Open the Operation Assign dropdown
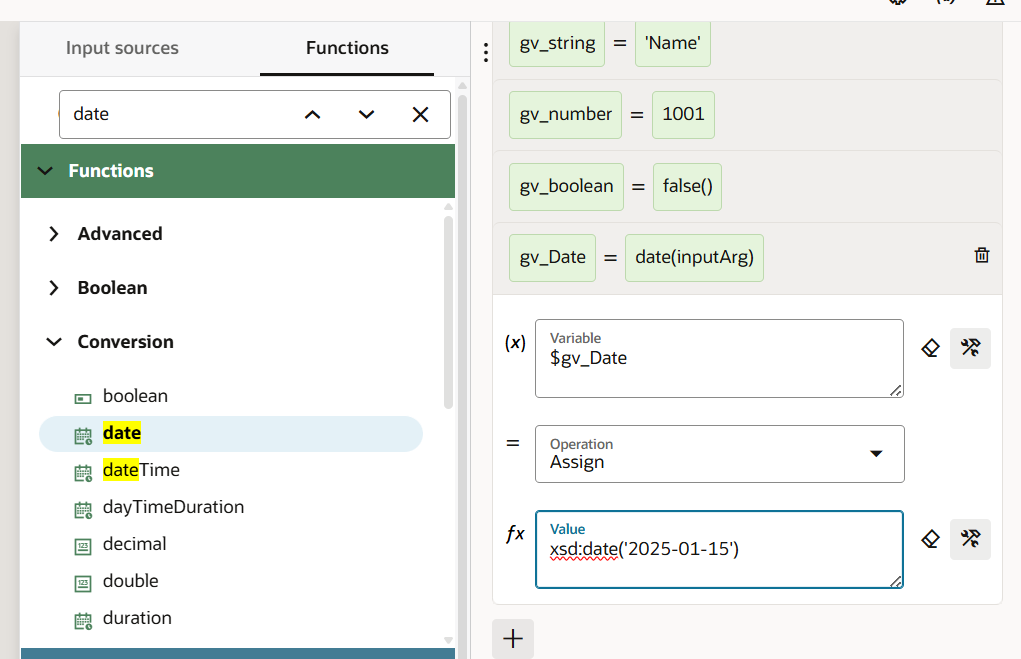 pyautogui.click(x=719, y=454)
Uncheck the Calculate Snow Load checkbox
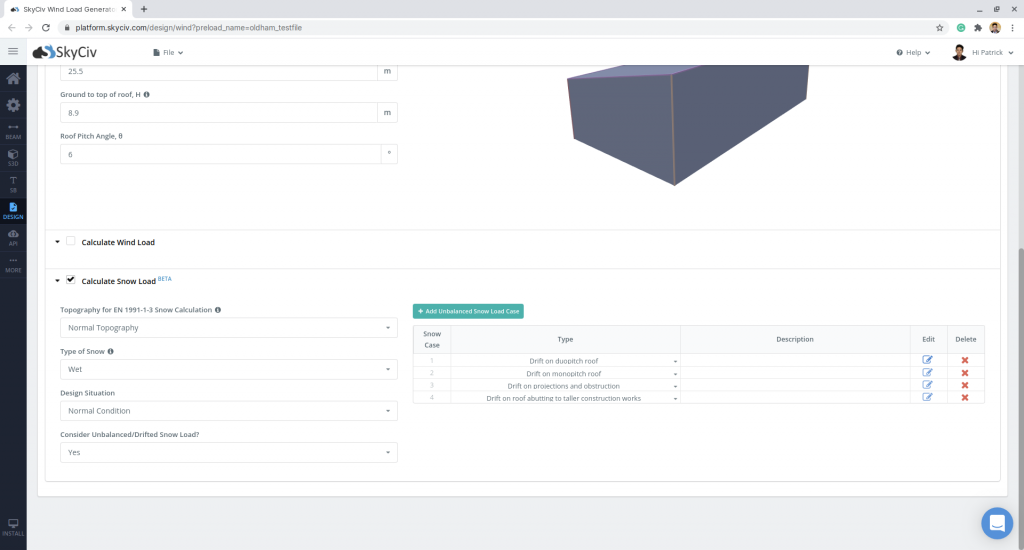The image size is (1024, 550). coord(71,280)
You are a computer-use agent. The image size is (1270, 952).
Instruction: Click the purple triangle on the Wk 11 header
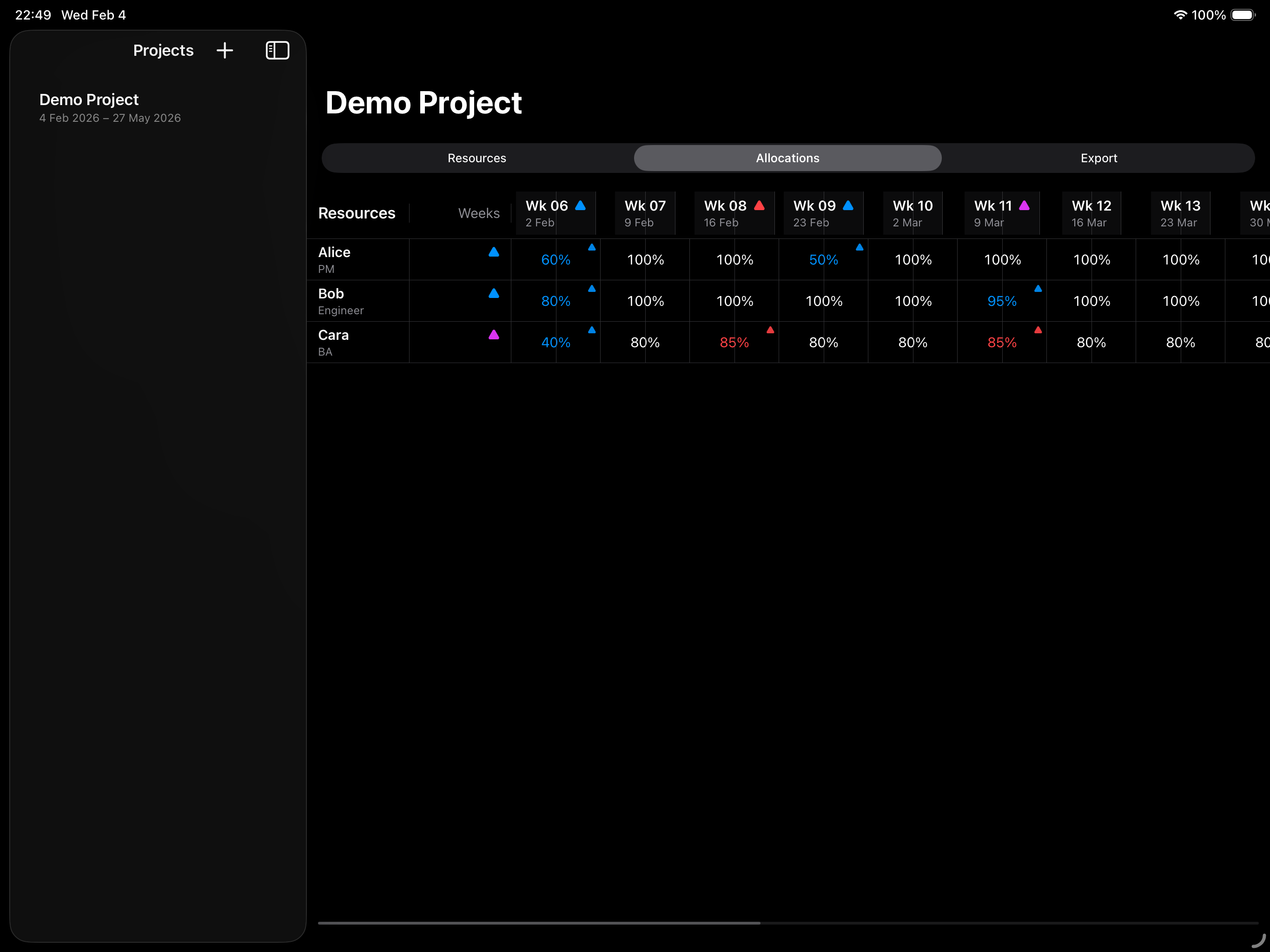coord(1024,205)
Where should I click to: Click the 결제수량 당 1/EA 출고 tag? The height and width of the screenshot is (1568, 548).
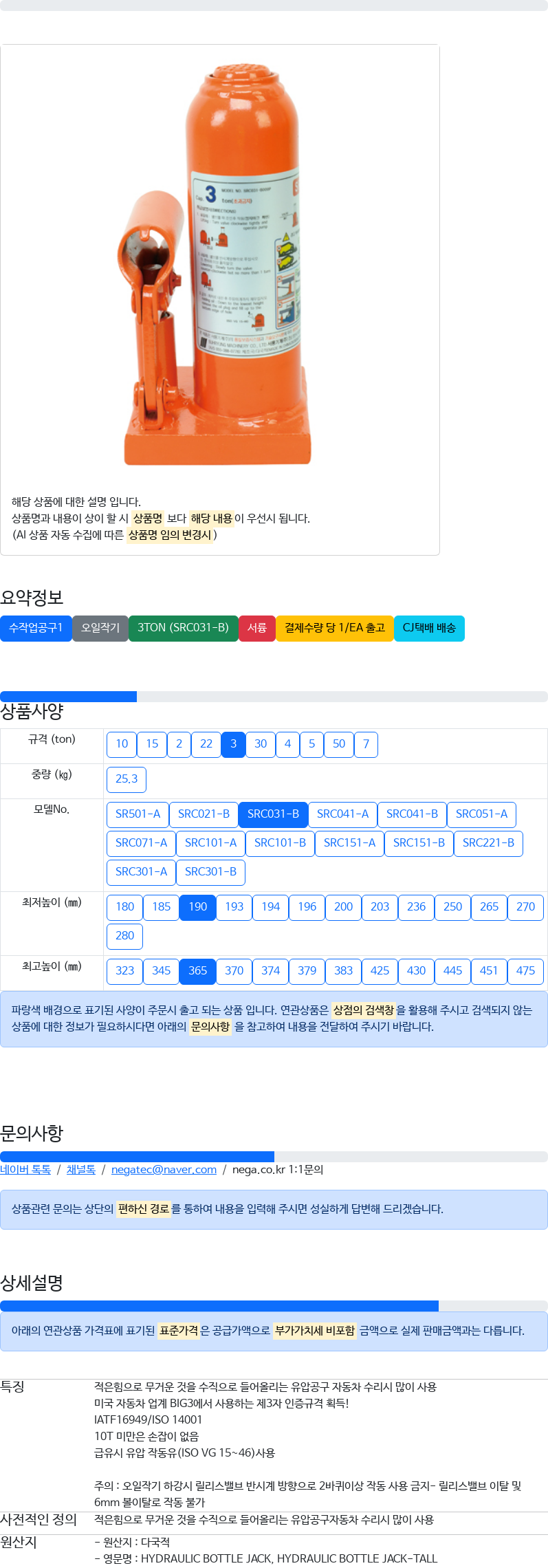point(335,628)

| WORK INSTRUCTIONS |
Express the lines of text in all of the records above as a JSON list of strings, one string per line, with blank lines left out. Leave the pictures out of the answer.

| EXERCISE RESPONSE |
[
  "Open the Operation Assign dropdown",
  " pyautogui.click(x=719, y=454)",
  "Uncheck the Calculate Snow Load checkbox",
  "The image size is (1024, 550). coord(71,280)",
  "You are a computer-use agent. The image size is (1270, 952).",
  "Instruction: Click the purple triangle on the Wk 11 header",
  "coord(1024,205)",
  "Where should I click to: Click the 결제수량 당 1/EA 출고 tag? The height and width of the screenshot is (1568, 548).",
  "point(335,628)"
]